>From: [EMAIL PROTECTED]
>To: "International" <[EMAIL PROTECTED]>
>Date: Fri, 22 Sep 2000 16:59:39 -0400

>
>INTERNATIONAL CALL MADE FOR
>DEMONSTRATIONS TO ‘ABOLISH NATO’
>October 20 - 28, 2000
>
>The International Action Center on Sept. 22 denounced U.S. and West
>European interference in the Sept. 24 Yugoslav elections and
>announced it was calling for actions across the United States for the
>week
>of October 20 to 28 to demand an end to U.S. intervention and to
>demand
>that the NATO military alliance be abolished.
>
>The IAC, founded by former U.S. Attorney General Ramsey Clark in
>1992, was a leading organizer of anti-war protests during the 78-day
>NATO
>war against Yugoslavia. It has also organized to stop sanctions against
>Yugoslavia, Iraq, Cuba and other targets of Washington.
>
>THE U.S. IS TRYING TO STEAL THE YUGOSLAV ELECTIONS
>
>Sara Flounders, an IAC national coordinator, explained why her
>organization was protesting what she called “blatant interference in the
>Yugoslav elections.  The U.S. is, in effect, trying to steal the Yugoslav
>elections.”
>
>“The destabilization campaign has been in full swing through the
>election period,” she said. “It’s a no-holds-barred full court press that
>includes everything from covert operations involving assassinations; open
>funding for opposition parties; economic strangulation; media
>manipulation; and psychological warfare, including the threat of another
>NATO war should Yugoslav President Slobodan Milosevic be returned to
>office.”
>
>“While the U.S. Navy schedules maneuvers in the Adriatic Sea off the
>Yugoslav coast during the election,” she continued, “the European Union
>tries to bribe Yugoslav voters by promising to lift the murderous
>sanctions – but only if Milosevic loses the vote. It’s an open attempt to
>manipulate the Yugoslav electorate and steal the election.”
>
>“The New York Times (Sept. 20, 2000) ran an article saying that
>Milosevic was running his election campaign against NATO,” the anti-
>war leader said. “This makes perfect sense since the U.S. and its NATO
>allies are the real power behind his opponent organizations and the ones
>who want to turn all of Yugoslavia back into a colony of the West. Both
>the New York Times (Sept. 20, 2000) and the Washington Post (Sept. 19,
>2000) describe how Washington has been pumping millions of dollars into
>Milosevic’s opposition.” (see quotes from article below)
>
>Washington is using the same tactics against Yugoslavia that they have
>used countless times in the past to overthrow elected governments and
>establish dependent semi colonial regimes. Secret funding and military
>pressure were used in Nicaragua, Panama, Iran, Philippines and throughout
>Eastern Europe.
>
>Flounders said her group had called for coordinated international
>actions against NATO for next month.
>
>“The U.S.-led NATO alliance carried out a war of aggression against
>Yugoslavia in the spring of 1999. At hearings in 14 countries the IAC and
>many others showed that U.S. and NATO leaders were guilty of war crimes.

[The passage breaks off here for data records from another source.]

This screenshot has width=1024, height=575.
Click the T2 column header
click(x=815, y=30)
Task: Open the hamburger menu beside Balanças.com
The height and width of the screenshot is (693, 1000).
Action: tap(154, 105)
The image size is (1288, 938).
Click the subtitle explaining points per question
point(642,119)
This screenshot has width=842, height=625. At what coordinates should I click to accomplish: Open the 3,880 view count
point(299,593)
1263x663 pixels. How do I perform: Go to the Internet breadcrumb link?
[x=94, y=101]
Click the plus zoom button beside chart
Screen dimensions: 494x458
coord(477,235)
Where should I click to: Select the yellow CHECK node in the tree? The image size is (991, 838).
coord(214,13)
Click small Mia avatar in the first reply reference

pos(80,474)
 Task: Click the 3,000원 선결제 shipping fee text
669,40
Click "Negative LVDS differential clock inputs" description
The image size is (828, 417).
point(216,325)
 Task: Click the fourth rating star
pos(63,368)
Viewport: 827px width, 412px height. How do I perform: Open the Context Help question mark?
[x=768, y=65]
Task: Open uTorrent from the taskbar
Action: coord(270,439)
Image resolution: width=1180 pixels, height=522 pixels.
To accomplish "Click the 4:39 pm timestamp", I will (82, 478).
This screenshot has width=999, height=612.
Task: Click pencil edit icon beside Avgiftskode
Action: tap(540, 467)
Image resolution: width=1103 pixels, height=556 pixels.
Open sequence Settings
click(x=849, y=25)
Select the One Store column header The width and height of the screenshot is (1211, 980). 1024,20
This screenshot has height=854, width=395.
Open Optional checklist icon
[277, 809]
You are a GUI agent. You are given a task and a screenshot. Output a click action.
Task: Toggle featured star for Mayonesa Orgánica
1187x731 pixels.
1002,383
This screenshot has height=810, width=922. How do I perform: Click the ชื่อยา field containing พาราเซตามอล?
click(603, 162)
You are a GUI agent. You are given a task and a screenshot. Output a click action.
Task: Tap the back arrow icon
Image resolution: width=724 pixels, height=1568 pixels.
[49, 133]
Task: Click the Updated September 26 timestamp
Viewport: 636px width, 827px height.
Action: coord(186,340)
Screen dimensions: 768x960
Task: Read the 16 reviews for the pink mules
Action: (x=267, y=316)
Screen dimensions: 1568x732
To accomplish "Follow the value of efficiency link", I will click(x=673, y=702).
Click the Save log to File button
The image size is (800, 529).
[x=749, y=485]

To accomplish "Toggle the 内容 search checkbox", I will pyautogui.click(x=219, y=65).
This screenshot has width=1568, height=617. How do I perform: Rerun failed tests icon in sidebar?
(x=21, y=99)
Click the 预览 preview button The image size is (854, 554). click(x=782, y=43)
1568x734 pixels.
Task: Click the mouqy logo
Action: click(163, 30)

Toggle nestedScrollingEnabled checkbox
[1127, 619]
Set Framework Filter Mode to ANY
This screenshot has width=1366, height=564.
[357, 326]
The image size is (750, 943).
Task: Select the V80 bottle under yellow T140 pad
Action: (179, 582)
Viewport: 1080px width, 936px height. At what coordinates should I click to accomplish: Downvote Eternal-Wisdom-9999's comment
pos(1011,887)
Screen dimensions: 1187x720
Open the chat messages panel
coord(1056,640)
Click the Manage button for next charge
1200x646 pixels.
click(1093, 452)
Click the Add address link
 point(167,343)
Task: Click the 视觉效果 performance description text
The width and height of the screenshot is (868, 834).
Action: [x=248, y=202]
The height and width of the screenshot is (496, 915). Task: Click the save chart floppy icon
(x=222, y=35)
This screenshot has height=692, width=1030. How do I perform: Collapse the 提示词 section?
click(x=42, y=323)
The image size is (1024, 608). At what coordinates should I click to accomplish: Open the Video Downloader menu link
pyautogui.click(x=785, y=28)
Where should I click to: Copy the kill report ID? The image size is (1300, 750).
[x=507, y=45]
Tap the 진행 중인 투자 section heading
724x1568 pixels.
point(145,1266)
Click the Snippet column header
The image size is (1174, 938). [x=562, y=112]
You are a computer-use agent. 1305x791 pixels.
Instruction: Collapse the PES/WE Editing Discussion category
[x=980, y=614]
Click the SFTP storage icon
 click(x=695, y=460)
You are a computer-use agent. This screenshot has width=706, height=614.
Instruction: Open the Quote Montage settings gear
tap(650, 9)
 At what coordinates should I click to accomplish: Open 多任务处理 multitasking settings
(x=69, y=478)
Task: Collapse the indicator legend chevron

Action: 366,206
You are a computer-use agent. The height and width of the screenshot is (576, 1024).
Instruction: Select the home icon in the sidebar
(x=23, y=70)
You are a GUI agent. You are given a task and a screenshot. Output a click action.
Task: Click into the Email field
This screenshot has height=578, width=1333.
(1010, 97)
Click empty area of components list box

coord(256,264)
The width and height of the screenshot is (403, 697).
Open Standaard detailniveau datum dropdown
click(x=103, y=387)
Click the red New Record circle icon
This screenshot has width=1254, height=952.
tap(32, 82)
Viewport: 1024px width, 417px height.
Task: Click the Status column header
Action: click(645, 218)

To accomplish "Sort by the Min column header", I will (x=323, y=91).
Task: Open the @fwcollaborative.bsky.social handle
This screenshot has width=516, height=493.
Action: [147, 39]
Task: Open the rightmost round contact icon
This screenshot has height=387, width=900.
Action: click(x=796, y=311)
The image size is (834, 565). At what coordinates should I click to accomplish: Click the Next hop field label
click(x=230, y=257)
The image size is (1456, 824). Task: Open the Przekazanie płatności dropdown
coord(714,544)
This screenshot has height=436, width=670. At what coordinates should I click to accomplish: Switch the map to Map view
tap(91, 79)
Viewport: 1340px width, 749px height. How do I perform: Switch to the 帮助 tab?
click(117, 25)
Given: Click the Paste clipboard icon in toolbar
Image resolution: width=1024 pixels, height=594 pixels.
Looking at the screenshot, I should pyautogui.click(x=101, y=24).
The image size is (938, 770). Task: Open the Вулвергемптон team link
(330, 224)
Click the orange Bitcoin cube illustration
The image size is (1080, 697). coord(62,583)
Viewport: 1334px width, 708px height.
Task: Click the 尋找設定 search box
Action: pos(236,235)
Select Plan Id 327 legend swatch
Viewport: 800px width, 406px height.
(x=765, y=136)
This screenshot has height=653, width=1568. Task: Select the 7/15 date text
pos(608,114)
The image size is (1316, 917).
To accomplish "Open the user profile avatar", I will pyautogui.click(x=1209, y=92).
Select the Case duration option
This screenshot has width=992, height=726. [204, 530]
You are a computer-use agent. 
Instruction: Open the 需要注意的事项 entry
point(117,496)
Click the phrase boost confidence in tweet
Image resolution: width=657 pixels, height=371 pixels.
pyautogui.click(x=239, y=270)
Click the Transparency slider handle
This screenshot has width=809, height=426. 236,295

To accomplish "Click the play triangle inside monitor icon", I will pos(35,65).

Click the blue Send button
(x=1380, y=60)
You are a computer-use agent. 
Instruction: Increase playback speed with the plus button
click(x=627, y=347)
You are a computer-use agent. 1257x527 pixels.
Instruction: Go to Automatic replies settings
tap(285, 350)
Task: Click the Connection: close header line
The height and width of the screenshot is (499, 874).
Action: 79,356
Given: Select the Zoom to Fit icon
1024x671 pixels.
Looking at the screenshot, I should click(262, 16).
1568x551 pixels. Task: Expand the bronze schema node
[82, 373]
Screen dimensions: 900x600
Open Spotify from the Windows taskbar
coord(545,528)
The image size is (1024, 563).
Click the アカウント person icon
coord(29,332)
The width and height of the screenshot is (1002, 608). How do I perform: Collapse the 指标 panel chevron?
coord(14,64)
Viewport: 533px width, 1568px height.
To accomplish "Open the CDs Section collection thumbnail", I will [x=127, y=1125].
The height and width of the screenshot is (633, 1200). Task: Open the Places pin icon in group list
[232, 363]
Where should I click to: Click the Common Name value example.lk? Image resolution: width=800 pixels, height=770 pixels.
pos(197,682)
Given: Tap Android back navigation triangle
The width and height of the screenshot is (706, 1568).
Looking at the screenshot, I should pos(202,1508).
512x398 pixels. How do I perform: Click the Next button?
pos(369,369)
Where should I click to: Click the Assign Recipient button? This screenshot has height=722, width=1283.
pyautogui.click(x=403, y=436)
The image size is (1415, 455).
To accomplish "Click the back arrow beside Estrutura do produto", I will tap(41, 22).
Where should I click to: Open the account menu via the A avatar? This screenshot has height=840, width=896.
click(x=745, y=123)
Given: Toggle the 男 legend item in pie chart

>Last June here in New York the people’s tribunal we held concluded that
>NATO must be abolished, a demand raised by Ramsey Clark.”
>
>“Now we are calling for demonstrations, meetings, rallies and other
>suitable actions in as many cities and countries as possible, especially
>in NATO countries, in the week from October 20—the anniversary of
>Belgrade’s liberation from Nazi occupation—to October 28, when the OSCE is
>running municipal elections in Kosovo unauthorized by Serbia. The OSCE and
>NATO totally dominate every aspect of life in Kosovo. These October
>elections are an effort to put a fig leaf of democracy on complete
>colonial occupation. We will demand that NATO be abolished, that the
>sanctions be lifted against Yugoslavia, and that the U.S. and its allies
>leave the Balkans,” she said.
>
>The IAC spokesperson said that anti-war groups in Italy, Austria,
>Germany had already called local or regional protests for that time, and
>that the Italian organizations were also organizing a solidarity shipment
>of medicine and other vital goods to Yugoslavia for the end of December.
>
>“Since the U.S. military is also threatening war against Iraq and
>intervention in Colombia, and U.S troops occupy Puerto Rico, the island of
>Vieques and South Korea, we expect to also raise these issues at the
>protests we organize in the United States,” she concluded.
>
>(Quotes from article referred to in the above release)
>
>THE NEW YORK TIMES SEPTEMBER 20, 2000
>Milosevic, Trailing in Polls, Rails Against NATO
>By Steven Erlanger
>
>BELGRADE, Serbia, Sept. 19 - In his race for re-election, President
>Slobodan Milosevic of Yugoslavia is running against NATO and the
>United States, not against his democratic opposition.
>
>He is not entirely mistaken to do so. The United States and its
>European allies have made it clear that they want Mr. Milosevic ousted,
>and they have spent tens of millions of dollars trying to get it done.
>
>Portraying himself as the defender of Yugoslavia's sovereignty against a
>hostile, hegemonic West led by Washington, Mr. Milosevic and his
>government argue that opposition leaders are merely the paid, traitorous
>tools of enemies who are continuing their war against him by other means.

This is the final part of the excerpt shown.